El discurso ideologizante no atiende a contradicciones, es la contradicción misma, el vacío del discurso. Autoritario, sin sentido.
Sólo a través de la televisión nos permitimos asumir que se nos diga:
Palabras que se presentan sin juicio de valor, una verdad por sí misma.
Palabras a las que nos abriríamos viniendo de alguien en quien realmente confiamos o de cualquier figura autoritaria que imponga su sentido por coacción o “derecho natural”.
En el discurso mediático no hay pausas y acto seguido podremos ver un mono/erizo… asesorándonos para contratar el “mejor” seguro o comprar el “mejor” coche. O una navegante que prefiere traer del futuro un detergente a una vacuna contra el cáncer.
Si esto sucediese en nuestra “realidad” cotidiana pasaríamos a formar parte de la población susceptible de visitar a un psiquiatra, sin embargo en los medios esta recreación resulta agradable, atractiva, creíble. Pero, en todo caso, su lógica es una recreación imaginaria que interpela a los afectos atrapándose y atrapándonos en el discurso de lo oculto. Lo explícito irreal y lo implícito que aun queda por cerrar. Esta apertura al otro es el verdadero hueso de sentido que involucra al espectador. El discurso de los medios necesita y dependen del Otro-receptor. Aquél que se posiciona delante ya sea para adorar o criticar, o simplemente, como el resonar de una compañía ajena.

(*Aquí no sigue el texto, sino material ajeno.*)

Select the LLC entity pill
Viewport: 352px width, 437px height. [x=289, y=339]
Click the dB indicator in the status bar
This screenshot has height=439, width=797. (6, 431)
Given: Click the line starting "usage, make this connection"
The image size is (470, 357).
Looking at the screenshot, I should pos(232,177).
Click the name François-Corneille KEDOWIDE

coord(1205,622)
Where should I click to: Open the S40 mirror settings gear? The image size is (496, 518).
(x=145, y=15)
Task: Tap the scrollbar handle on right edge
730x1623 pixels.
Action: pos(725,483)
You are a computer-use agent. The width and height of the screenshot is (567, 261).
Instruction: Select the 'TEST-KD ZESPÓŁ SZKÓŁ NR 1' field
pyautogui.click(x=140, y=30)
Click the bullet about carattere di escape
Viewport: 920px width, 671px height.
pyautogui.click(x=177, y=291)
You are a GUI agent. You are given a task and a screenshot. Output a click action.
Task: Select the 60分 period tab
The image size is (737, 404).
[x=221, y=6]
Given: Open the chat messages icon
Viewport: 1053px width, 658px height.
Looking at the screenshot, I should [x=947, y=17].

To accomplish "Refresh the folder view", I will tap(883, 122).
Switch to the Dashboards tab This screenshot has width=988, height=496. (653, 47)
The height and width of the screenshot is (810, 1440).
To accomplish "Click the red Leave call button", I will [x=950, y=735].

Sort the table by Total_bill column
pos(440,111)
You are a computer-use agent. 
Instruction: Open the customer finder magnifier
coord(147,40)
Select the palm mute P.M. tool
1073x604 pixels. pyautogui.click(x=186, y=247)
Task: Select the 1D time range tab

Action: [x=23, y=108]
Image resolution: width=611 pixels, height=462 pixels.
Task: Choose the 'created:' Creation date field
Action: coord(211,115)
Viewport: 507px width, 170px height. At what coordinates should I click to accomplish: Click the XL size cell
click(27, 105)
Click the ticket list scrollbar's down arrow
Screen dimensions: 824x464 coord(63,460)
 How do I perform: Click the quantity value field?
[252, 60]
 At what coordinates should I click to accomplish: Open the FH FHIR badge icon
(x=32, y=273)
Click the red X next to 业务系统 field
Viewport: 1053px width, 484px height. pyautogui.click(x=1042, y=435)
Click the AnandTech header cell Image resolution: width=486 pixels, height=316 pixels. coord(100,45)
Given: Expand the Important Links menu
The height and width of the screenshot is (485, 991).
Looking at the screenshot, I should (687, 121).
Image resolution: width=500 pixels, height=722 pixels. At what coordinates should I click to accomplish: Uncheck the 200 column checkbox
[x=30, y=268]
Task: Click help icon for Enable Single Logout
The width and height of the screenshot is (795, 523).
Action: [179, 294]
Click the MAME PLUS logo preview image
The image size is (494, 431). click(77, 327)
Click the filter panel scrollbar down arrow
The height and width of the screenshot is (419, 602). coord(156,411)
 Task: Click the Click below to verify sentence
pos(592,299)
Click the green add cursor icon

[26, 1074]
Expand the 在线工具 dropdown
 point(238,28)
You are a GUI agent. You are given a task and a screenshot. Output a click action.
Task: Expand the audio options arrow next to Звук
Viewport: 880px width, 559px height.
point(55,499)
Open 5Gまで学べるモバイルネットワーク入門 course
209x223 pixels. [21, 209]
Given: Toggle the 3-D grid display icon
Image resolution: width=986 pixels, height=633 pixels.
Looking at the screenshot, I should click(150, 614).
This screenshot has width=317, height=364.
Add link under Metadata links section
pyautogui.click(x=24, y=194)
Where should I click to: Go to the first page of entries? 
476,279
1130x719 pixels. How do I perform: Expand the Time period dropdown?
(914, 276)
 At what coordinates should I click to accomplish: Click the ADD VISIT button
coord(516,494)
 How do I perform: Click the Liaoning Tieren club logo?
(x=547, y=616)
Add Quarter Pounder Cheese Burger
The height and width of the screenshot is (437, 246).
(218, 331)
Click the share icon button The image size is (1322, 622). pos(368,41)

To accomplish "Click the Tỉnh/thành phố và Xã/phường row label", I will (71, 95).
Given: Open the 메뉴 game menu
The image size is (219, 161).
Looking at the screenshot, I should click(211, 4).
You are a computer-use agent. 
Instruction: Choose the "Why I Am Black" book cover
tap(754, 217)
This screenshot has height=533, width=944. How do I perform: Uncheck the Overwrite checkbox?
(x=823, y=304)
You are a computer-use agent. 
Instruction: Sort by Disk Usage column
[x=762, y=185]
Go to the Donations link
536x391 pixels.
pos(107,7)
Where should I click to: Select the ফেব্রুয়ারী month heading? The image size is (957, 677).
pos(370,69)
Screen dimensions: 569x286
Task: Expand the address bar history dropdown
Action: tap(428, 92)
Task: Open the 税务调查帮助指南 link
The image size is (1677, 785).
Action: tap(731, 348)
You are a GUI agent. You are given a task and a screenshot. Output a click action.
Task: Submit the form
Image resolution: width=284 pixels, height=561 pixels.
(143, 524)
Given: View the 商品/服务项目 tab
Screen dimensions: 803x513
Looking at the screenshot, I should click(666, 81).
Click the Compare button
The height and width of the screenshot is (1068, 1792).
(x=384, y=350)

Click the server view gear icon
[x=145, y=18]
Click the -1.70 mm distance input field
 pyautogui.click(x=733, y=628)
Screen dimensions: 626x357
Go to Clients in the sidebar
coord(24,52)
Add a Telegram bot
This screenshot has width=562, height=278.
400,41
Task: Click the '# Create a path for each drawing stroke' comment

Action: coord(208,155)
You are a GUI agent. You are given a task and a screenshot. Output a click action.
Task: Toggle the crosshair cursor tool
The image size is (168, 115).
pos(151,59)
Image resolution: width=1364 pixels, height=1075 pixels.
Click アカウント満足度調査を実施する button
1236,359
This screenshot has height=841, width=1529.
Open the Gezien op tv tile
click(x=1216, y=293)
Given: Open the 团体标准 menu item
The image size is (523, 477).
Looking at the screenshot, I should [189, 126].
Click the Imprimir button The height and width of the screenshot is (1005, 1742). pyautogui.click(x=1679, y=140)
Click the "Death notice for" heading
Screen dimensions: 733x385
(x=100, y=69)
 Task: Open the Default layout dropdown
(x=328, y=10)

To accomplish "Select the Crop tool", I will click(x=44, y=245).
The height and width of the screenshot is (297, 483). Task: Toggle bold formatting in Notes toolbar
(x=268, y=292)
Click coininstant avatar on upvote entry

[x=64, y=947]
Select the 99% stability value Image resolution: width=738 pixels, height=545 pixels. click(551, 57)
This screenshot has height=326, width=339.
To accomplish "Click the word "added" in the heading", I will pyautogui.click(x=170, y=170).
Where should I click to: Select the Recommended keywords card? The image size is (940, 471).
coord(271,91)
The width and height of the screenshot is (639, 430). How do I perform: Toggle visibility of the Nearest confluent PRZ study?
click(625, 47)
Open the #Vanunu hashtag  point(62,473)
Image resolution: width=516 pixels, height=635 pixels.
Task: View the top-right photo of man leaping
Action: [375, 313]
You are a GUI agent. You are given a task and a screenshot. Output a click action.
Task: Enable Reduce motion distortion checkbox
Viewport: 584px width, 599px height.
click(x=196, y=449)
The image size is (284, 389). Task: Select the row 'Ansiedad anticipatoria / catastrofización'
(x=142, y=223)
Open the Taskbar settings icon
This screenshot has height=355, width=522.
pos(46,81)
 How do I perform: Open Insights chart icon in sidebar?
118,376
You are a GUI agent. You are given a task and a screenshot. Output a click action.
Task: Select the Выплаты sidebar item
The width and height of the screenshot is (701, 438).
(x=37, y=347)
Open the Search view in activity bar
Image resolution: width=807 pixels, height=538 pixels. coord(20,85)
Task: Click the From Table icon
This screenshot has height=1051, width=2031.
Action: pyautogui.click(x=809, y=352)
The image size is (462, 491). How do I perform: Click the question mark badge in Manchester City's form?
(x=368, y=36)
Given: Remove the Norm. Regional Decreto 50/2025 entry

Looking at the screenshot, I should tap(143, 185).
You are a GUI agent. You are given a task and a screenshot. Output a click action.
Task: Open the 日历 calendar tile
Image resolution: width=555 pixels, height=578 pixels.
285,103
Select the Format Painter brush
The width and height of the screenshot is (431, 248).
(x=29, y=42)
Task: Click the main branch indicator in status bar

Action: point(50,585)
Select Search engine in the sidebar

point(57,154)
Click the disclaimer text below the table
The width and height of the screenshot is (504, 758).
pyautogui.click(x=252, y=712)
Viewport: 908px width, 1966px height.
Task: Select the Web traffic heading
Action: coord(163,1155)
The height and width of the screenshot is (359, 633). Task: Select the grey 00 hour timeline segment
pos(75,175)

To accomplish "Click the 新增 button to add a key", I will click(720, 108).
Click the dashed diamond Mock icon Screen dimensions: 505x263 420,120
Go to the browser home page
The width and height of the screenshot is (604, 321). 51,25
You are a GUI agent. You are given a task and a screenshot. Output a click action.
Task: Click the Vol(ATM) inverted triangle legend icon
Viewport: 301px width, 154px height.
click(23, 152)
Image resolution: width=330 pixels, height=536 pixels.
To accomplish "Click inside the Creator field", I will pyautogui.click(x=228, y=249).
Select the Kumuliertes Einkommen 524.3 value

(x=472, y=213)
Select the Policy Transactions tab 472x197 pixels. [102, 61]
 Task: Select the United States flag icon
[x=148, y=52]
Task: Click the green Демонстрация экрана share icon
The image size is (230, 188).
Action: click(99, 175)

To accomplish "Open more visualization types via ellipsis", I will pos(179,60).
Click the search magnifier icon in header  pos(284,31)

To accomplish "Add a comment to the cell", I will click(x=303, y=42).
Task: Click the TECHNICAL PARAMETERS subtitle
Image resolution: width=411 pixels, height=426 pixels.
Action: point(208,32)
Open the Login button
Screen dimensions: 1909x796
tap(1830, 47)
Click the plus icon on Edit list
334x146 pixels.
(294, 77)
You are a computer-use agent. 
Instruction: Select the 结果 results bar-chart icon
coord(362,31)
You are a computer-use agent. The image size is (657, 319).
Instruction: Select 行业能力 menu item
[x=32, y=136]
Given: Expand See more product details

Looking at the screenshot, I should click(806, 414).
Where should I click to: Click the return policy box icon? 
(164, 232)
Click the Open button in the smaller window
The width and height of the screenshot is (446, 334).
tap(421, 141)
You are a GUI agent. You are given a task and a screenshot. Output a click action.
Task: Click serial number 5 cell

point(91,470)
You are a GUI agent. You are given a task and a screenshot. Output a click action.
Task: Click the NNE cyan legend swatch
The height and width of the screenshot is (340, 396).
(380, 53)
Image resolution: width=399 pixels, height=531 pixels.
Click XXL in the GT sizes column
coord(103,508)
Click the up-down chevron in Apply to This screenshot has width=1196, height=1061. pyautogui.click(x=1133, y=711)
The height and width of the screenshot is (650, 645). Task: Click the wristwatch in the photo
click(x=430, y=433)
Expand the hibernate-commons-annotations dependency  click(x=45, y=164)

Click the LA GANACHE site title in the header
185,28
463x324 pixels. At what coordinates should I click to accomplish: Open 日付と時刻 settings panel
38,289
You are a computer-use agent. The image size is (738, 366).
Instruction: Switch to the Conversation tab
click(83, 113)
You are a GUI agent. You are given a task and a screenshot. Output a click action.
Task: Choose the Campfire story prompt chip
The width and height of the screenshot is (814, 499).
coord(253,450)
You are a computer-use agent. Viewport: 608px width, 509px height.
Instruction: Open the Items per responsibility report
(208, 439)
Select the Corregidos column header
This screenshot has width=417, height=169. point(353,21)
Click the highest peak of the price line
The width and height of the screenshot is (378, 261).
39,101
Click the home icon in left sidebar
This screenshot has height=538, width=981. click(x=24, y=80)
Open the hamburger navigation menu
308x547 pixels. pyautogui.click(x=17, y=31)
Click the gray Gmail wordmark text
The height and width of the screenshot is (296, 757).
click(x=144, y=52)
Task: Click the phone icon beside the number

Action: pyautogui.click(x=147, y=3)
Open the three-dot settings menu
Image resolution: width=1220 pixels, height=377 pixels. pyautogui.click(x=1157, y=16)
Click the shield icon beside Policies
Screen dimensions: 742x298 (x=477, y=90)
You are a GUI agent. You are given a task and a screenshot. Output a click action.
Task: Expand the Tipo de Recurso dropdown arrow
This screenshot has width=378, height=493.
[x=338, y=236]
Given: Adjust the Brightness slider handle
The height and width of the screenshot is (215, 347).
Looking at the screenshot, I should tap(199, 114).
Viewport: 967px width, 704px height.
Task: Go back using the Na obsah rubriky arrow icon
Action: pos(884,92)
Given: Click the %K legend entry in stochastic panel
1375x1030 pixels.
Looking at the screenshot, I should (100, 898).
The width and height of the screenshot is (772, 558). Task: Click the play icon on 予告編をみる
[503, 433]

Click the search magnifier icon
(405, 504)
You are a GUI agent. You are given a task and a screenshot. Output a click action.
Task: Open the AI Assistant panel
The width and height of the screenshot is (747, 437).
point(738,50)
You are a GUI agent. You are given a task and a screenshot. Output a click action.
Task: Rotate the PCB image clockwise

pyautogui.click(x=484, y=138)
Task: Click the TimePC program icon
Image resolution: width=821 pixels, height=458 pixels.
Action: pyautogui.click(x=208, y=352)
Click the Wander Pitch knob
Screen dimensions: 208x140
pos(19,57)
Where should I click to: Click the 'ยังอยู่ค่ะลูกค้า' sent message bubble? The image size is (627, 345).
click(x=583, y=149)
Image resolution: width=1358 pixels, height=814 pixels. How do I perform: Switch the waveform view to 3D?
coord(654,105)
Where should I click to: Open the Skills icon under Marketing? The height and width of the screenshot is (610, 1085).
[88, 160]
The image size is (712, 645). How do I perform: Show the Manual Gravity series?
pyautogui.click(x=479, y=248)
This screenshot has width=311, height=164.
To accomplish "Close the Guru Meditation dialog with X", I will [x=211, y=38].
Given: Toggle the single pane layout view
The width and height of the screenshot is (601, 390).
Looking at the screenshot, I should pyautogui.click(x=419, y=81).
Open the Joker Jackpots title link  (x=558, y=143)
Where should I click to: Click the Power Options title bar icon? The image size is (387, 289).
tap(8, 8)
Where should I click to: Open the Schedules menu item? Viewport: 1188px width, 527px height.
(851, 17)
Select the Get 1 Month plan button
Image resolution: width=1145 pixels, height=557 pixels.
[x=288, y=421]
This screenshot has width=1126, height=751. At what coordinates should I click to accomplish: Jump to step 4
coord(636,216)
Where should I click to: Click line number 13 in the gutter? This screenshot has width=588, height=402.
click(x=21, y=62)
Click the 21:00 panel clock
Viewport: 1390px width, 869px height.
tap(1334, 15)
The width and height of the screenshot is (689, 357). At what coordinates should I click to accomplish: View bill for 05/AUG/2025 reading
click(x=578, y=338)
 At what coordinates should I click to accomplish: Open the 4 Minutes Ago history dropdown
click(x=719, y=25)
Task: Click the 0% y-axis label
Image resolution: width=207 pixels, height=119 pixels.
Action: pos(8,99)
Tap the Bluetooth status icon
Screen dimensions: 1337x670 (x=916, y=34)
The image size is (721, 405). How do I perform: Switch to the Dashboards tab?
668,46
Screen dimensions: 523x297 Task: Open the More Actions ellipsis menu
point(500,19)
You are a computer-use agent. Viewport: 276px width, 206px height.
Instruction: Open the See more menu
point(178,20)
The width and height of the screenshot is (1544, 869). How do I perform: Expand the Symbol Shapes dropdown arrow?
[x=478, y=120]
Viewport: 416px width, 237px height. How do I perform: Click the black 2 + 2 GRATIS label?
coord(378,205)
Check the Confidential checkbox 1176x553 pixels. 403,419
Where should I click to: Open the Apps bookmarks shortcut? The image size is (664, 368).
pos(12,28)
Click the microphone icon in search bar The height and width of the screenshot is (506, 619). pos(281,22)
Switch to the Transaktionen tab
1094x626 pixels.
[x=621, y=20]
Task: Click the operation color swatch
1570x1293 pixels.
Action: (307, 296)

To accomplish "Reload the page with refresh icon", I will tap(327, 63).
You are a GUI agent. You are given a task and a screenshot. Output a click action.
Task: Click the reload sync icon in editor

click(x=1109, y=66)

Los mecanismos psicológicos que envuelven esta fantasía no son menos singulares reproduciendo un sueño compartido. Por decirlo de otro modo, en esta fantasía el loco que se cree rey padece la misma carencia que aquél que se considera rey y es seguido por los otros como tal. De un modo u otro no tiene sentido, pero el ser humano es el único capaz de crear una cultura que lo niega.
Esta modalidad de la psique coloca al espectador-pasivo observando la cultura y los productos de la misma como si le fuesen ajenos y funcionasen por si mismos, el llamado fetichismo de la mercancía. Imposición y mantenimiento de significados que confieren al medio autoridad ideológica.
Su influencia es tal que ya da igual que se crea o no en su discurso porque:
-Lo dijeron en la tele.
La televisión es un fetiche.
Investida de forma afectiva se erige en entidad asemejándose a una institución en su longevidad y discurso autoritario. Pero es precisamente este discurso el que muestra el vacío, la falla constante en su relación con el receptor, supone un vacío de significado que es llenado por el Otro del discurso, situado fuera del mismo.
La televisión sólo existe en función del Otro. Creemos en ella, creemos en su discurso pero de un modo u otro no tiene sentido.